There is no end in sight to the debate as to whether grains help you lose weight, or if they promote weight gain. Even more importantly, do they help or hinder blood glucose management?
One thing is for sure. If you are going to eat grain foods, pick the ones that are the most nutritious. Choose whole grains. Whole grains are rich in vitamins, minerals, phytochemicals and fiber.
Reading labels is essential for this food group to make sure you are making the best choices.
Every time you choose to eat a starchy food, make it count! Leave the processed white flour-based products, especially the ones with added sugar, on the shelves or use them only for special occasion treats.
What is a Whole Grain?
A whole grain is the entire grain—which includes the bran, germ and endosperm (starchy part).
The most popular grain in the US is wheat so that will be our example. To make 100% whole wheat flour, the entire wheat grain is ground up. “Refined” flours like white and enriched wheat flour include only part of the grain – the starchy part, and are not whole grain. They are missing many of the nutrients found in whole wheat flour.
Examples of whole grain wheat products include 100% whole wheat bread, pasta, tortillas, and crackers. But don’t stop there! There are many whole grains to choose from.
Best Choices
Finding whole grain foods can be a challenge. Some foods only contain a small amount of whole grain but will say it contains whole grain on the front of the package. For all cereals and grains, read the ingredient list and look for the following sources of whole grains as the first ingredient:
- Bulgur (cracked wheat)
- Whole wheat flour
- Whole oats/oatmeal
- Whole grain corn/corn meal
- Popcorn
- Brown rice
- Whole rye
- Whole grain barley
- Whole farro
- Wild rice
- Buckwheat
- Buckwheat flour
- Triticale
- Millet
- Quinoa
- Sorghum
Do you have celiac disease? Check out our gluten-free meal planning section for some essential tips.
Most rolls, breads, cereals, and crackers labeled as “made with” or “containing” whole grain do not have whole grain as the first ingredient. Read labels carefully to find the most nutritious grain products.
For cereals, pick those with at least 3 grams of fiber per serving and less than 6 grams of sugar.
Best Choices of Starchy Vegetables
Starchy vegetables are great sources of vitamins, minerals and fiber. The best choices do not have added fats, sugar or sodium.
Try a variety such as:
- Parsnip
- Plantain
- Potato
- Pumpkin
- Acorn squash
- Butternut squash
- Green Peas
- Corn
- Best Choices of Dried Beans, Legumes, Peas and Lentils
Try to include dried beans into several meals per week. They are a great source of protein and are loaded with fiber, vitamins and minerals.
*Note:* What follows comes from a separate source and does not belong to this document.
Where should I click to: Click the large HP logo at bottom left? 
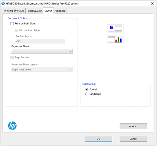tap(12, 126)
- Dried beans such as black, lima, and pinto
- Lentils
- Dried peas such as black-eyed and split
- Fat-free refried beans
- Vegetarian baked beans
Tips for Carbohydrate Counters
Starchy foods are one of the main sources of carbohydrate in our diet—along with milk, fruits, and sweets. For most grains and starches, ½ cup or 1 oz contains 15 g of carbohydrate. A few exceptions are 1 cup of winter squash and pumpkin and ⅓ cup of rice has about 15 grams.
For the Plate Method
About ¼ of your plate should come from starchy foods. Remember, only the depth of a deck of cards! This is usually about ¾ to 1 cup of a starchy food.
For using the Glycemic Index
The general rule of thumb when using the glycemic index (GI) to select foods is that the closer to nature, or less processed a food, the lower the GI. For example, whole rolled oats have a lower GI than instant oatmeal. Dried beans, lentils and starchy vegetables all have lower GI values. Potatoes are an exception but a small serving can still fit into your meal plan.